Dari keterangan dokter psikiater dan hasil Visum sudah jelas bahwa korban mengalami trauma psikis berat dengan kejadian tersebut.
Dengan keterangan itu Tim merasa sudah cukup mendukung fakta-fakta pelengkap,
hasil visum yang telah dikeluarkan oleh pihak terkaitpun sudah lengkap. Namun, kasus ini berlarut-larut belum selesai, bahkan sudah 10 bulan, Terlebih pelaku pun sampai saat ini belum ditahan pihak kepolisian.
Pelaku sampai saat ini masih berkeliaran. Ini baru dua korban yang berani melaporkan terhadap kasus seperti ini, namun diduga sedikitnya ada 16 orang lagi yang mengalami kejadian seperti ini yang dilakukan oleh pelaku yang sama.

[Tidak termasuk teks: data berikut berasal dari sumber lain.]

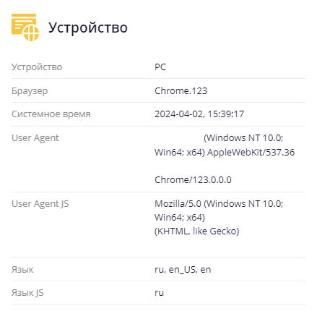Click the Windows NT 10.0 user agent text

click(x=243, y=138)
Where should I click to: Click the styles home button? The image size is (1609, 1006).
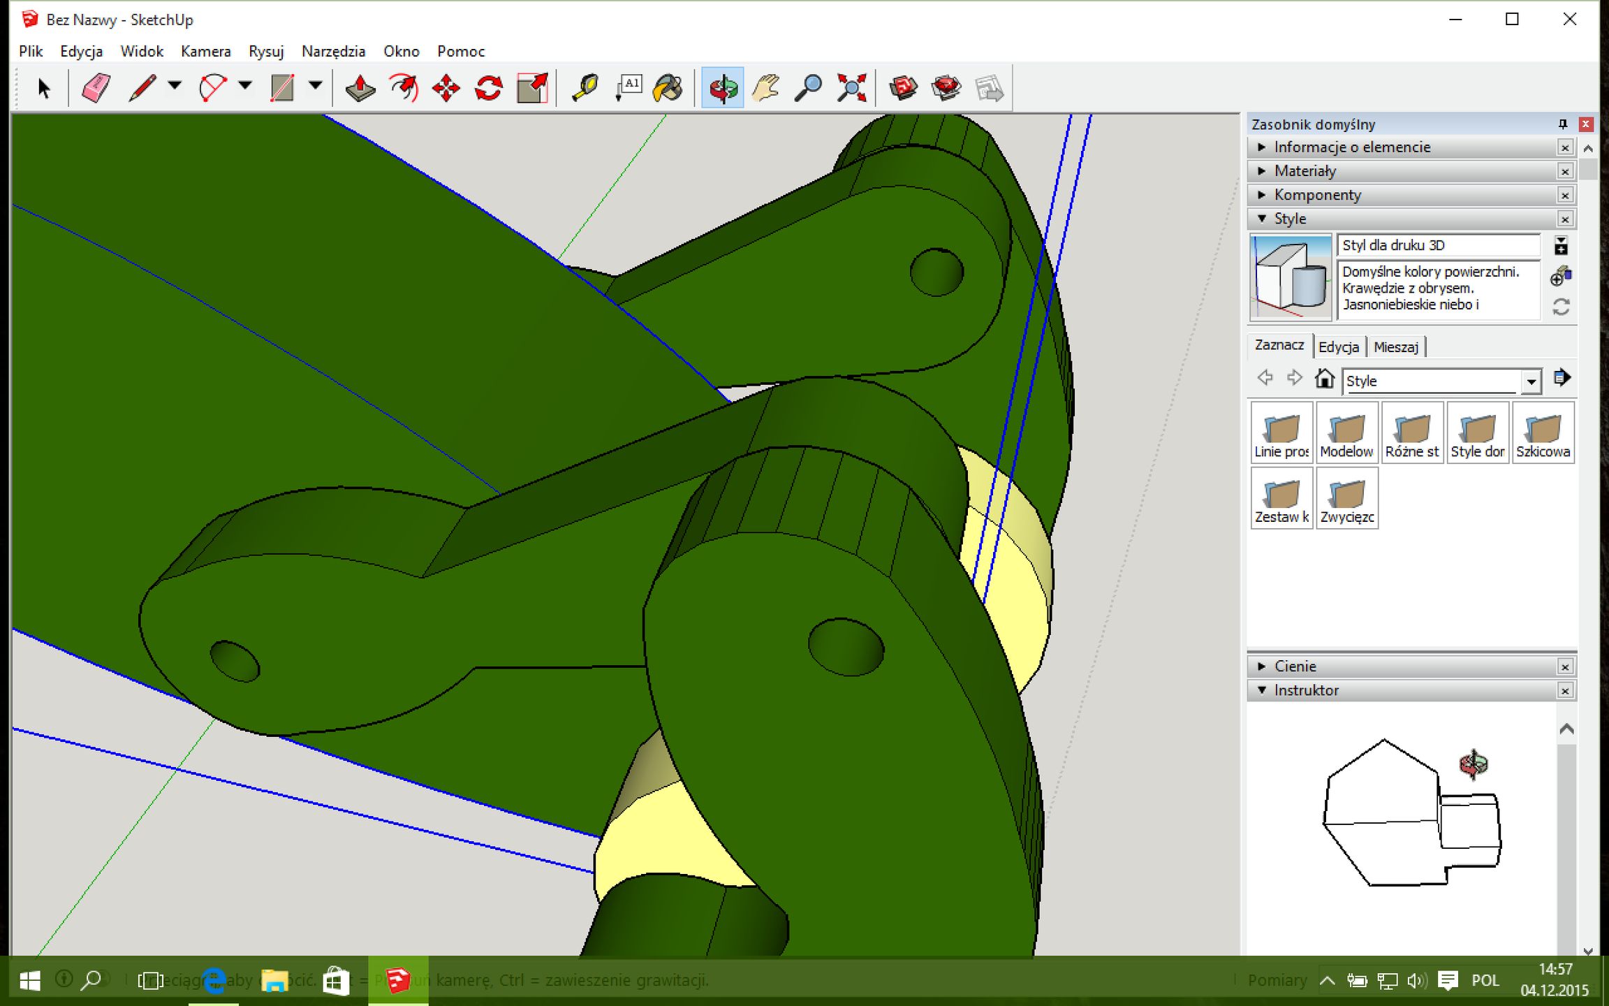(1324, 379)
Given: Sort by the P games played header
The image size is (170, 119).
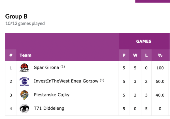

Kami berharap semua masyarakat harus peduli dengan kasus ini, sebab tidak menutup kemungkinan kasus ini banyak terjadi di Indonesia, khususnya di Wilayah Banten atau tepatnya Kabupaten Tangerang karena pelaku sampe saat ini masih berkeliaran disekitar wilayah Dadap, akan tetapi banyak korban yang tak berani melapor karena ancaman dari pelaku dan mucikarinya.
Kami menduga banyak terjadi kasus seperti ini di Kabupaten Tangerang, tetapi para korban takut melaporkan dengan berbagai pertimbangan, di antaranya tidak ada pendamping dari advokasi hukum atau aparat kepolisian kurang tanggap dengan kasus-kasus seperti ini.